Beginning with the very first line, please reproduce the entries exactly through the line containing "The width and height of the screenshot is (182, 182).".
START Source material
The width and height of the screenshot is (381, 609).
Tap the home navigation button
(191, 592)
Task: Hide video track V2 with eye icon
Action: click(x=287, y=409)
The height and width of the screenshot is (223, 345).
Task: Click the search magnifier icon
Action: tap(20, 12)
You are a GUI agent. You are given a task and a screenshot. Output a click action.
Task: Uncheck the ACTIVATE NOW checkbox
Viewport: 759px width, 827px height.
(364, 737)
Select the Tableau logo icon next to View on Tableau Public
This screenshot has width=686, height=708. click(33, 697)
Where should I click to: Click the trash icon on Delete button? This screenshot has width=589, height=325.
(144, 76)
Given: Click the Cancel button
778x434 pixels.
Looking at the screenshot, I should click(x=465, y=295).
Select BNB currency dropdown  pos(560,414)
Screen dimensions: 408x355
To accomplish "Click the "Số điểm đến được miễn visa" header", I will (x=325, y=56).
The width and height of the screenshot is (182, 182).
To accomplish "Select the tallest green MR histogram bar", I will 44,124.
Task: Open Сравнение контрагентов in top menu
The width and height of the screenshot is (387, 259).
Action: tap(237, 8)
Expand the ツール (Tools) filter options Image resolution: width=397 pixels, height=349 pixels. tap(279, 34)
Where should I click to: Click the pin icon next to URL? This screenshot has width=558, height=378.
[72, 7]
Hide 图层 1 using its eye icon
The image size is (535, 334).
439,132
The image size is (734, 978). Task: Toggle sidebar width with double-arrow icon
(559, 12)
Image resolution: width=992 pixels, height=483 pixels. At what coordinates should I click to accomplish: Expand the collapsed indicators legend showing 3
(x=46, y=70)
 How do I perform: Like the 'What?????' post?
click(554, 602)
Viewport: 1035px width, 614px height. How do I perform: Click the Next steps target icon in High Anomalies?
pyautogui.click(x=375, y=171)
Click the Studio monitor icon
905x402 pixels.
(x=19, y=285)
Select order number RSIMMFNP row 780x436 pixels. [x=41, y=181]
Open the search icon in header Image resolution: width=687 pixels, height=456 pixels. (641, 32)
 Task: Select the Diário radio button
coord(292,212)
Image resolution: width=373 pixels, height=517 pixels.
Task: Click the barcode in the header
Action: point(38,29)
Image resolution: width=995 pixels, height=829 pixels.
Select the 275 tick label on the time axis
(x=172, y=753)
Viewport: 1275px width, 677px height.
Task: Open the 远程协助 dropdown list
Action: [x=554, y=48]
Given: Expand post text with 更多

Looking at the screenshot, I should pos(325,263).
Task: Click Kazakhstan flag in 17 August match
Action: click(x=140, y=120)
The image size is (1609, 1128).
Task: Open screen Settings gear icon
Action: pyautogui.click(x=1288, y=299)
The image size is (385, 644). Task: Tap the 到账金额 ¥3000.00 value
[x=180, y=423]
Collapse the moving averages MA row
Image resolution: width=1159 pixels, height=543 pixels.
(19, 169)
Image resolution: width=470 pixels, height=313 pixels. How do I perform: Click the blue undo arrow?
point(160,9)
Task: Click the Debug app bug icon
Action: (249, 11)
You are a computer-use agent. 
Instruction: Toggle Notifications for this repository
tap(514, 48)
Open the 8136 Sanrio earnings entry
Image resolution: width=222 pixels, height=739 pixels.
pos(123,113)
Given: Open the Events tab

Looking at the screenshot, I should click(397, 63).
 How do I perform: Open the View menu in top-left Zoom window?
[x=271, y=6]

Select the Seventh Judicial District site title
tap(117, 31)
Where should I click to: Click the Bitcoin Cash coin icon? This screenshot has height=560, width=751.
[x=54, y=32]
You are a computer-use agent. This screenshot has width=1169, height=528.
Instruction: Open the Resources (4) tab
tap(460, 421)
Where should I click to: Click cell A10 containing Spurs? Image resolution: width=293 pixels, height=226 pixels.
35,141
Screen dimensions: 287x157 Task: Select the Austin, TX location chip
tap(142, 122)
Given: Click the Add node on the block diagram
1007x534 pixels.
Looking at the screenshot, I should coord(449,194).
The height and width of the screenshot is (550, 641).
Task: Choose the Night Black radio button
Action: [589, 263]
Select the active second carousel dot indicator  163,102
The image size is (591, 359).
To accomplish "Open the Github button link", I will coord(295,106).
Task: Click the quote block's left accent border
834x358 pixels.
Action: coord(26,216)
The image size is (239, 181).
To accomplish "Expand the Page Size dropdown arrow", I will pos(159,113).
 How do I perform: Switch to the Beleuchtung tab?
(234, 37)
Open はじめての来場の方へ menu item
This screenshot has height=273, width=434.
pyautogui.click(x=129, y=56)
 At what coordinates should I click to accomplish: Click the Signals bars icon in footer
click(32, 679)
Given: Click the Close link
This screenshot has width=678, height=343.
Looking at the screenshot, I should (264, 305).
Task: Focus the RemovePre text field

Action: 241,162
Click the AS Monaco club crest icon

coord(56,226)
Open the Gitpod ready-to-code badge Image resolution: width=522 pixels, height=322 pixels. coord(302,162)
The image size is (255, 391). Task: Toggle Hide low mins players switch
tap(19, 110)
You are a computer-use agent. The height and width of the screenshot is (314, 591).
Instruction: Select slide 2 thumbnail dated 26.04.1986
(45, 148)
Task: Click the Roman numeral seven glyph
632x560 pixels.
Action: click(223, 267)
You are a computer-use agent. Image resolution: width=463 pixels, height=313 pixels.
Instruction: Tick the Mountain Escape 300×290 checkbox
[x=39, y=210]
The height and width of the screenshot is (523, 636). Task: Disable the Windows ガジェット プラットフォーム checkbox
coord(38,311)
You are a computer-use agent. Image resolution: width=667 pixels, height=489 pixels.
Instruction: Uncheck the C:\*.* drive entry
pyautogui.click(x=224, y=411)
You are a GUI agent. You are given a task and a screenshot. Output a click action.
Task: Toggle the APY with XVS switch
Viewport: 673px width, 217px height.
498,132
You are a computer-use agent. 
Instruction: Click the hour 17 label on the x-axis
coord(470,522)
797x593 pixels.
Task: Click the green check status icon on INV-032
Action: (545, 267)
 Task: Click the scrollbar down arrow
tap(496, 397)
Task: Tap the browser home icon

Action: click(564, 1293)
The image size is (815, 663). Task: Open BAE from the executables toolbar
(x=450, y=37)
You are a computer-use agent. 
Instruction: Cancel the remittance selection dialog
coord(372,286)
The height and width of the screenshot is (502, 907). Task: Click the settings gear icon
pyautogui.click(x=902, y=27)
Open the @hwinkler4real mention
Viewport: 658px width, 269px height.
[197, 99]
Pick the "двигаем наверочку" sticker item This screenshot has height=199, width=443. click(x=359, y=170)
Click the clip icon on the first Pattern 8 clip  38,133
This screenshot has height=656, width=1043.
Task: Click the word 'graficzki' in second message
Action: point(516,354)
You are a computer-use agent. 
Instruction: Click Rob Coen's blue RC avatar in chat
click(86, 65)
END Source material
Exercise response -
The width and height of the screenshot is (381, 609).
Tap the home navigation button
(191, 592)
Task: Hide video track V2 with eye icon
Action: click(x=287, y=409)
The height and width of the screenshot is (223, 345).
Task: Click the search magnifier icon
Action: tap(20, 12)
You are a GUI agent. You are given a task and a screenshot. Output a click action.
Task: Uncheck the ACTIVATE NOW checkbox
Viewport: 759px width, 827px height.
(364, 737)
Select the Tableau logo icon next to View on Tableau Public
This screenshot has width=686, height=708. click(33, 697)
Where should I click to: Click the trash icon on Delete button? This screenshot has width=589, height=325.
(144, 76)
Given: Click the Cancel button
778x434 pixels.
Looking at the screenshot, I should click(x=465, y=295).
Select BNB currency dropdown  pos(560,414)
Screen dimensions: 408x355
To accomplish "Click the "Số điểm đến được miễn visa" header", I will (x=325, y=56).
The width and height of the screenshot is (182, 182).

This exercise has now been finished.